パトカーは“赤” 自主防犯車は“青”回転灯で安心お届け
青く回転する光は自主防犯活動のシンボル―。秋田県矢島、鳥海両町で今月中旬から、青色回転灯を付けた巡回車が東北で初めて登場した。高齢者を中心とした自主防犯パトロール隊が師走の地域を回っている。両町を管轄する秋田県警矢島署が来春廃止されることもあって、巡回で町民の不安解消につなげたいとの願いも込められている。
秋田県警は組織再編を予定しており、県内にある17警察署のうち矢島、森吉、増田の3署を近隣の警察署に統合し、3署は「幹部交番」とする方針。統合対象となる管内の住民からは、存続要望や治安悪化への不安の声が出ていた。

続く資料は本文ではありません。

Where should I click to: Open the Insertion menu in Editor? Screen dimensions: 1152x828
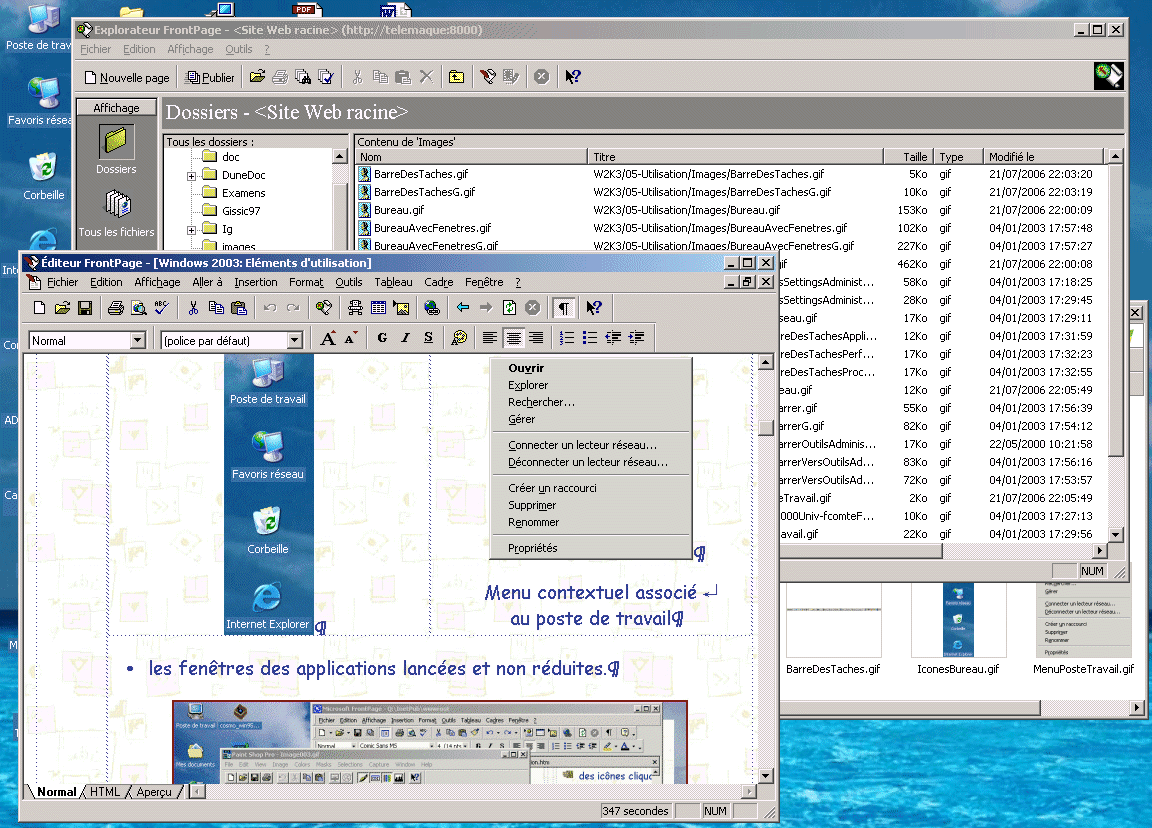(x=256, y=283)
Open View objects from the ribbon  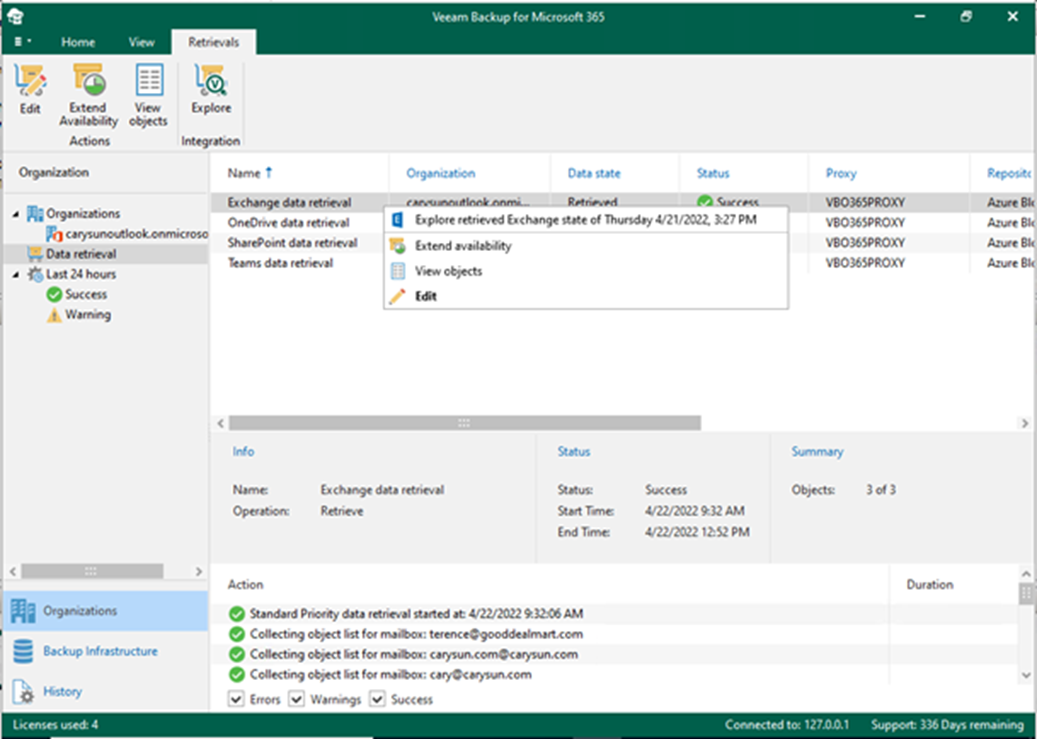(148, 95)
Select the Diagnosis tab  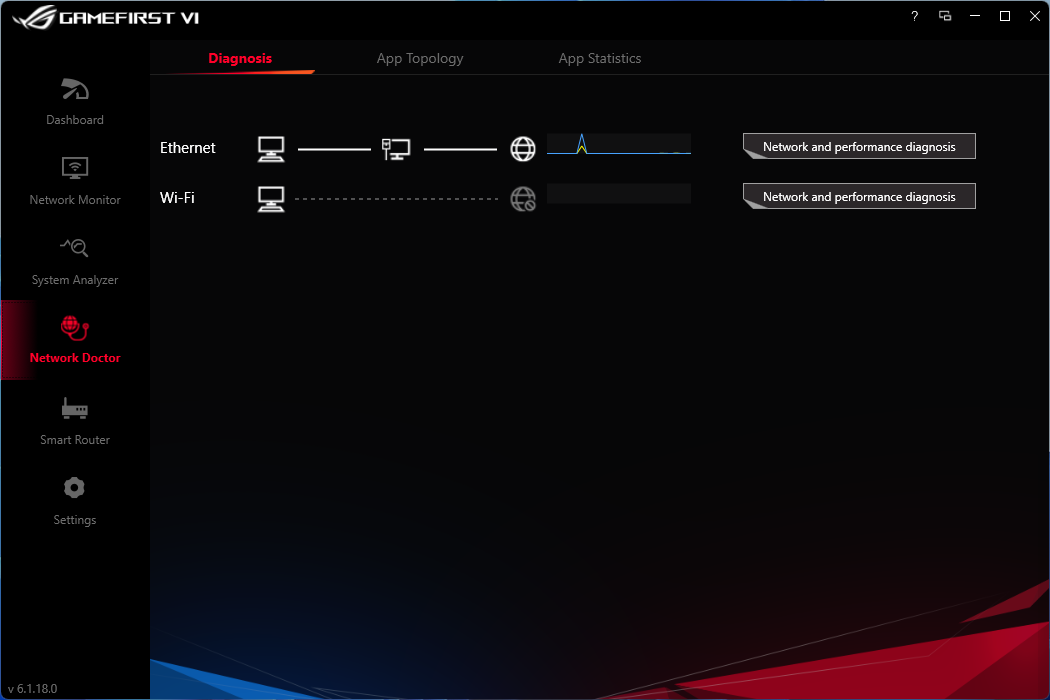[240, 58]
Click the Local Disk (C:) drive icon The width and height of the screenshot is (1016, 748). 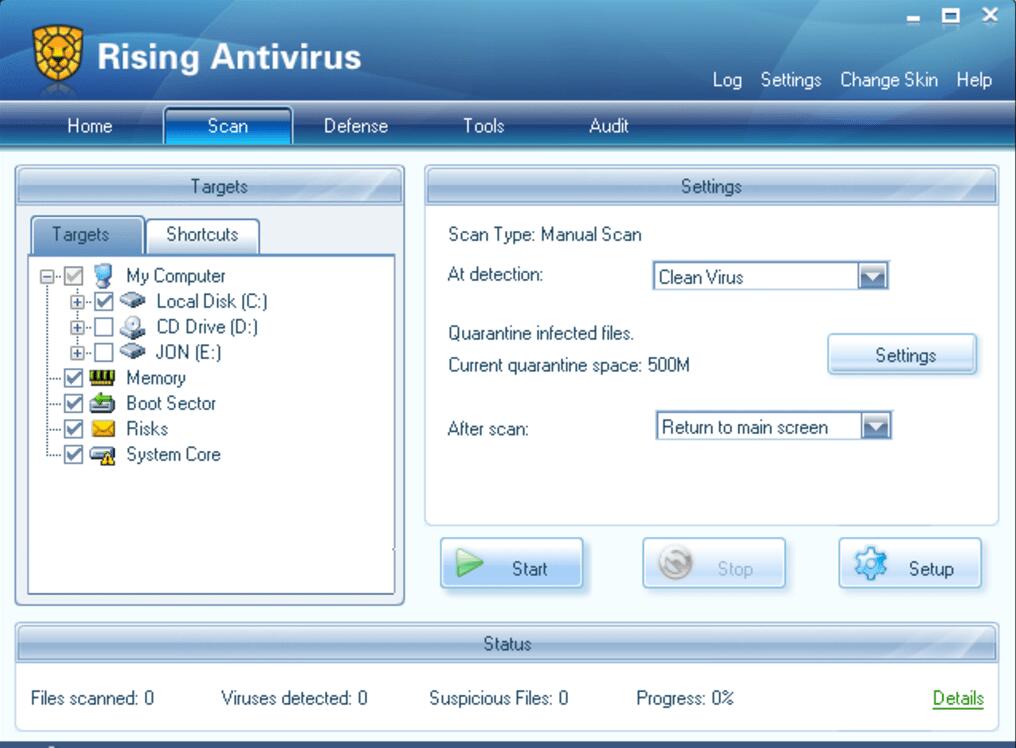pos(133,301)
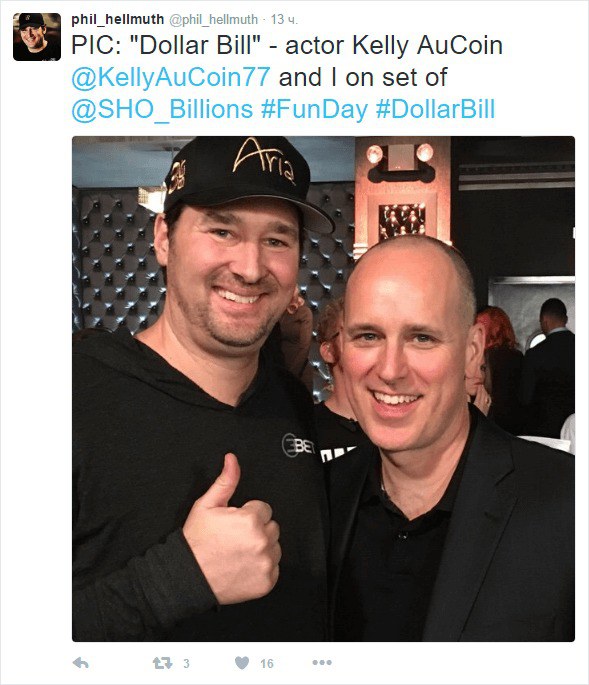The width and height of the screenshot is (589, 685).
Task: Like the tweet with the heart icon
Action: 242,663
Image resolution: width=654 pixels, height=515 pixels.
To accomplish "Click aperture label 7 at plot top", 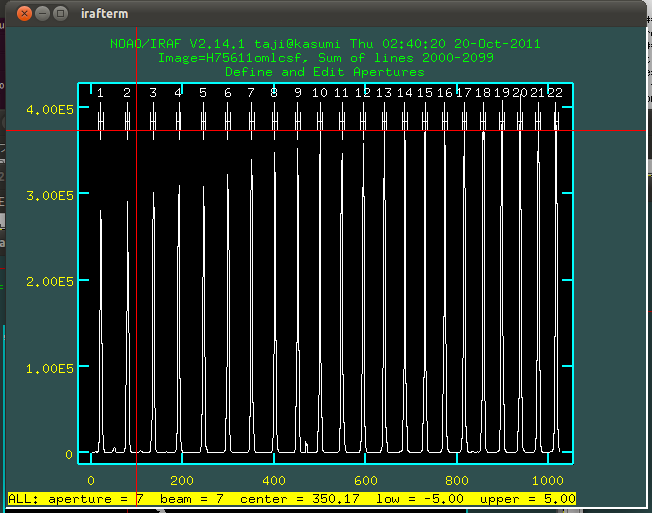I will click(251, 93).
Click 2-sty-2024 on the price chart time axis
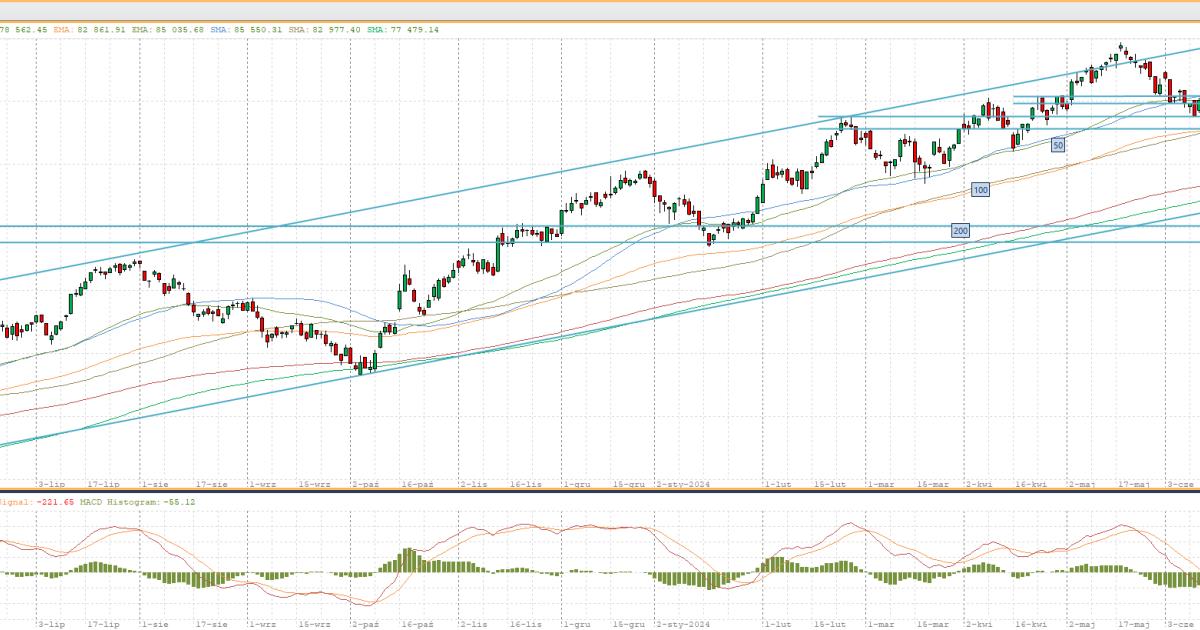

こうした中、地域防犯活動を行う団体に、本来であれば道路運送車両の保安基準に適合しない青い回転灯の装備を認める基準緩和制度が12月からスタート。矢島署が9月に発足した高齢者団体「安全・安心元気のでる年輪の会」のメンバーや2町の防犯指導隊員らに呼び掛け、自主防犯パトロール隊を旗揚げした。
パトロール隊は2町の26人で構成。巡回には東北運輸局から基準緩和の認定を受けた両町と年輪の会の自動車計3台を使用、巡回時に限って青い回転灯を車両外部に装着する。安全対策のため、矢島署で研修を受けたメンバーが運転する。
巡回は当面は週1回程度、午後3時から8時まで実施。2町を縦断する国道108号を中心に、矢島署のパトカーととも巡回する。青い回転灯への町民の認知度が高まり次第、単独で巡回を始める方針だ。
15日に鳥海町役場で行われた出発式には、町、警察関係者ら約50人が出席。矢島署の米沢訓署長が「町の安全、安心のためにボランティア精神を発揮する皆さんに感謝したい」と激励。年輪の会の佐藤三男代表世話人(67)は「青い回転灯が住民に安心感を与えられるよう、民間と行政、警察が一体となって努力したい」と意気込んでいる。
[青色回転灯] 回転灯は道路運送車両の保安基準などで装備できる車両や色、明るさが定められているが、国土交通省は12月から基準を緩和。警察本部長から「自主防犯パトロールを適正に行える」との証明を受け、各運輸局長から基準緩和の認定を受ければ、青い回転灯を装着できる。